When Lev Becker was four years old, his mother taught him how to play chess, and he won—again and again.
Becker began learning to play chess in the early 1980s around the same time his family immigrated to Canada from the former Soviet Union, a region where chess is especially popular.
After repeatedly winning games against his mother, Becker’s parents decided to sign him up to play in children’s chess tournaments. But Becker kept beating the kids, too, so he started playing adults.
“They would set up 20 chess boards in a mall, and I would go from board to board, playing everyone,” Becker said. “Sometimes, I would be blindfolded. You don’t really need to see the board to play, as good chess players are able to keep the three-dimensional image in their heads.”
By age 12, Becker reached the level of chess expert, ranking him among the top five percent of chess players competing in tournaments in Canada.
Around this time, Becker’s parents had a decision to make: cut back on their son’s education to pursue a career as a professional chess player, dedicating four to six hours a day to studying chess strategy, or put a pause on his chess-playing aspirations. They chose the latter.

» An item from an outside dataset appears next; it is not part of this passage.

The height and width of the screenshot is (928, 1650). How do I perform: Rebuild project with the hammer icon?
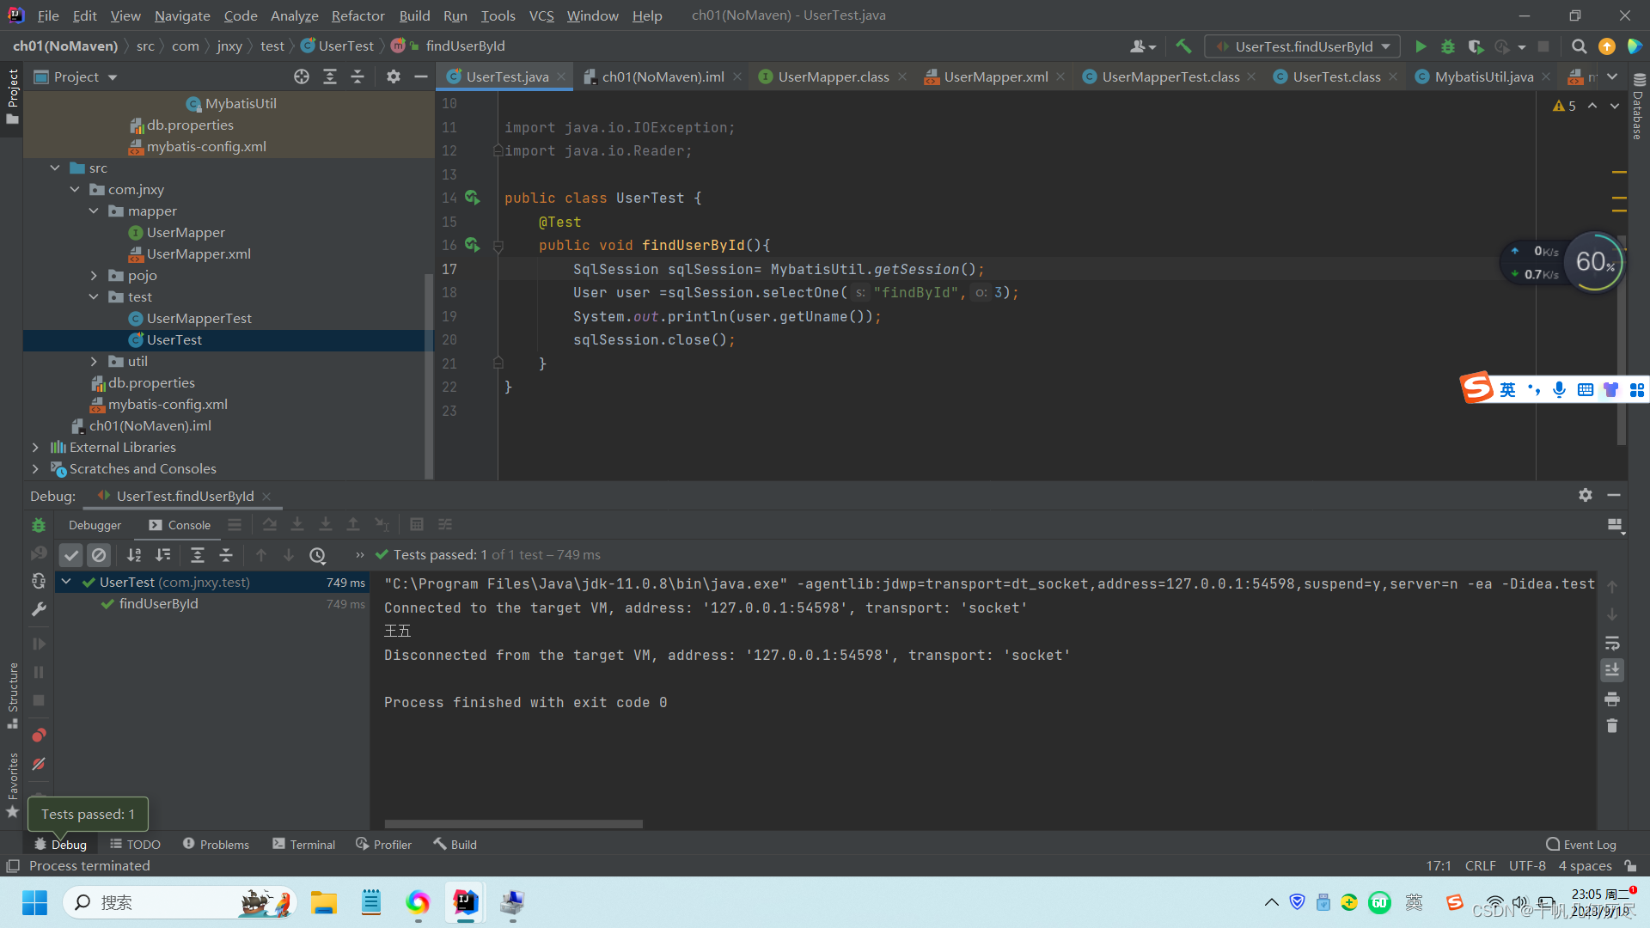pyautogui.click(x=1183, y=46)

“If we were living in Russia, I probably would have become a professional chess player,” Becker said. “As the TV show The Queen’s Gambit showed, in Russia, chess tournaments are black-tie affairs. But in Canada, they’re less formal; people play in jeans. My parents recognized that even the most successful chess players in Canada were not making a very good living.”
From chess prodigy to scientific innovator
Becker went on to apply the complex analytical thought honed through years of playing chess to scientific research.
“What chess and science have in common is that you are presented with incomplete information,” Becker said. “You need to strategically determine the best course of action by thinking into the future.”
Like plotting out your next moves in a chess game—without knowing how your opponent will respond—developing a scientific experiment involves considering all possible outcomes while working off a hypothesis.
Today, as an associate professor in the Ben May Department for Cancer Research, Becker studies macrophages―immune cells that are the first line of defense against foreign viruses, bacteria, or other invaders. He and his team apply their understanding of these cells to a broad spectrum of diseases—from cancer to cardiovascular disease to diabetes—and seek to translate this knowledge to develop new therapies.
“At the University of Chicago, you’re exposed to a diverse group of outstanding scientists, which opens the door to collaborate with people across different disease areas and technologies,” Becker said. “Combining the efforts of scientists with different expertise to generate synergy is not unlike the way a good chess player uses different pieces—each with their own strengths and weaknesses—to achieve an outcome that would otherwise be impossible.”
Through this collaborative approach, Becker and his colleagues have made important discoveries, including shedding light on a 90-year-old mystery in cancer biology and discovering obesity’s role in tumor formation.
From bench to bedside
Becker has launched three startup companies to bring his discoveries from the research lab to patients. With support from the Polsky Center for Entrepreneurship and Innovation at the University of Chicago, he launched Onchilles Pharma, which is studying a molecule that has been shown to kill cancer cells irrespective of their genetic abnormalities, while also being non-toxic to non-cancerous cells. The team is currently engineering the molecule to optimize its efficacy across various cancer types.
In fall 2020, Becker launched another startup, MacroLogic, a nanodevice company cofounded with Yamuna Krishnan, PhD, professor of chemistry.
“With MacroLogic, we’re developing a device that selectively delivers drugs to macrophages for the treatment of many diseases, including cancer,” Becker said. “This not only increases the drug’s efficacy by targeting their pathway, but also decreases potential side effects that can result from the drug hitting other cell types in the body.”
He is grateful for the philanthropic support he has received, which has allowed him to advance the foundational research that makes new therapies possible. This includes a 2021 commercialization award from the Duckworth Family Cancer Fund at UChicago Medicine, a Janet Rowley Discovery Fund Award, and a J. Clifford Moos Award. He is also the recipient of two awards from the Cancer Research Foundation: a 2014 Young Investigator Award and a 2020 Fletcher Scholars Award.
“Dr. Becker’s novel ideas, out-of-the-box thinking, and innovative approaches to cancer set his work apart,” said Alexandra “Zanna” Nikitas, chair of the Cancer Research Foundation Board. “The science he is pursuing is exactly the kind of high-risk, high-reward research the foundation was created to support.”
Becker has been able to leverage such support to gain additional funding. Today, his work is funded by the National Cancer Institute, National Institute of Diabetes and Digestive Kidney Diseases, and National Heart, Lung, and Blood Institute.
“Philanthropy has played a vital role in helping to advance and validate my early-stage research,” Becker said. “It allows me to explore new ideas and gather sufficient data to garner large-scale federal and venture capital funding—with the ultimate goal of bringing new discoveries to benefit patients around the world.”
He suspects that much of his success ties back to his early days playing chess.
“I think managing a large number of collaborations and holding lots of complex information in my head are skills that I probably acquired years ago through playing chess,” Becker said. “By applying these skills in the world-class environment at the University of Chicago, I hope to one day impact the lives of many people.”